The reason I am writing this piece is not as much to change the teaching style and stance of the faculty as it is to encourage students acquire the right attitude to learning. They have to some day take ownership of their lives and sooner they take a decision to do so the better. Students have been a victim of a vicious circle. They joined a particular B.school, based on its ranking. They expect to earn large sums of money when placed as an all pervasive impression that higher the ranking of B.schools means higher pay packets for its students has been created by B. schools in cahoots with the media. There is nothing wrong with being able to earn large sums of money but the focus in this has to be on the skills, ability and behaviour of the graduates; not on money. Another thing that's even more damaging and works at a deeper psychological level is the fact that it makes students, who are going to be the decision makers in the business world tomorrow, dependent on the Placement cells to find them a job which they believe the B. Schools have tacitly promised them. This makes very deep inroads into the psyche of the students and leads to their becoming dependent on the placement cells to find them a job and the faculty to 'teach' them. They come in dependent and they go out dependent - exactly the opposite of what any professional school ought to be doing for them. When I ask them why do they think they deserve a seven to ten lakh package, the answer nine time out of ten times is that the ranking of the school warrants that. On probing a little further one learns that the students with higher CGPAs expect higher salaries because they did everything their teachers and their parents 'told' them to do. That is how they slowly become the problem rather than the solution to the problem. They have learnt too well what they have been 'told' to do. They have never been encouraged to think for themselves and take their own decisions.
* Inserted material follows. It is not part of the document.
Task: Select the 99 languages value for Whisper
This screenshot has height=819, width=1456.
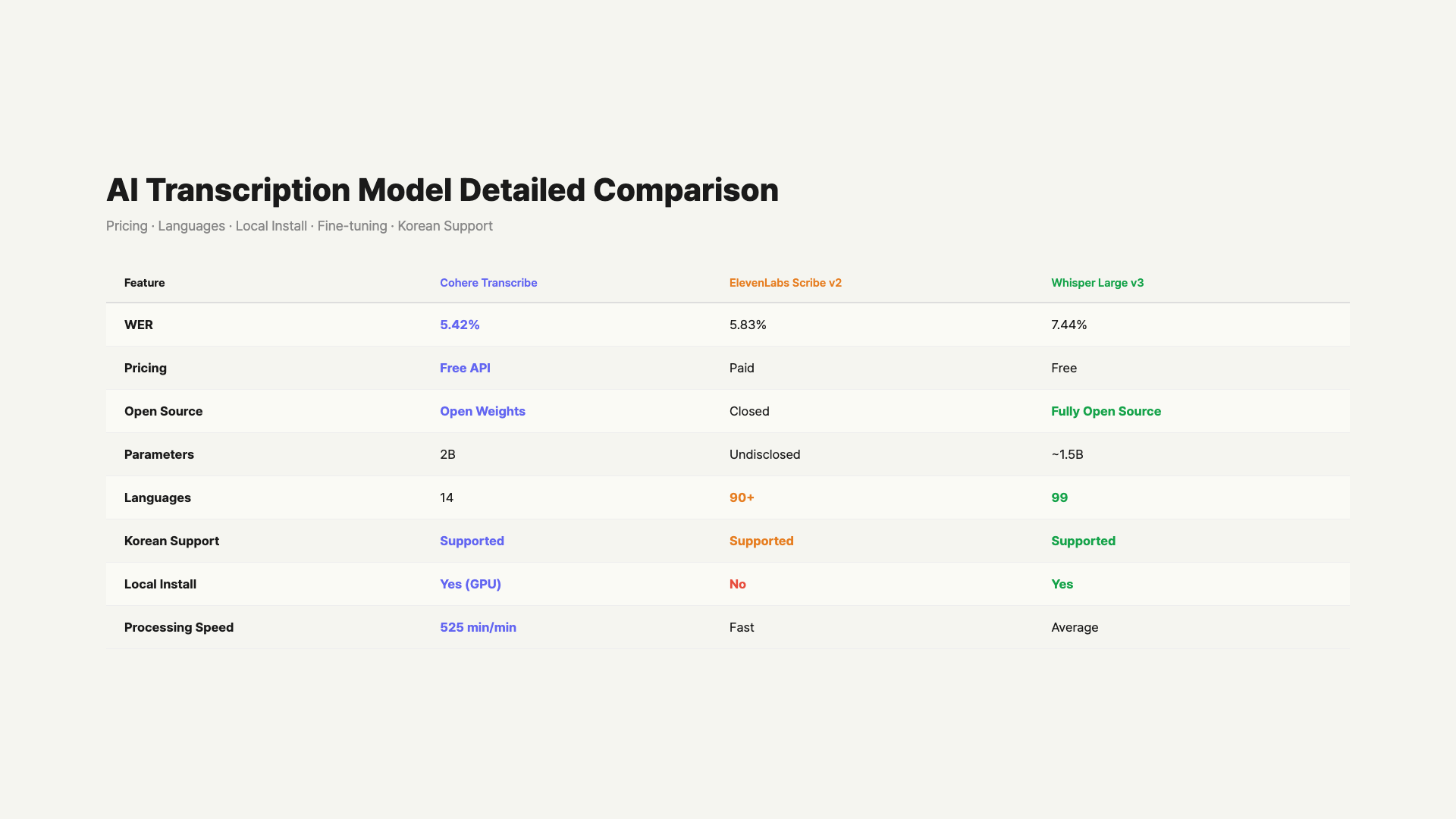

The students should learn to take their own decisions starting from small things like whether they should attend a particular class or bunk it to what discipline they ought to major in and so on. They should during their stay in the B. school acquire enough self esteem to find jobs for themselves based on their own learning, skills, ethics and confidence. What graduating students can do has been nicely suggested by Charlie Hoehn in his beautiful little e- book, recession proof graduate It is also is a great way to pick a Company YOU want to work for rather than be picked by any company the Placement Cell chooses to bring to the Campus. More on that in another post. Meanwhile read the book.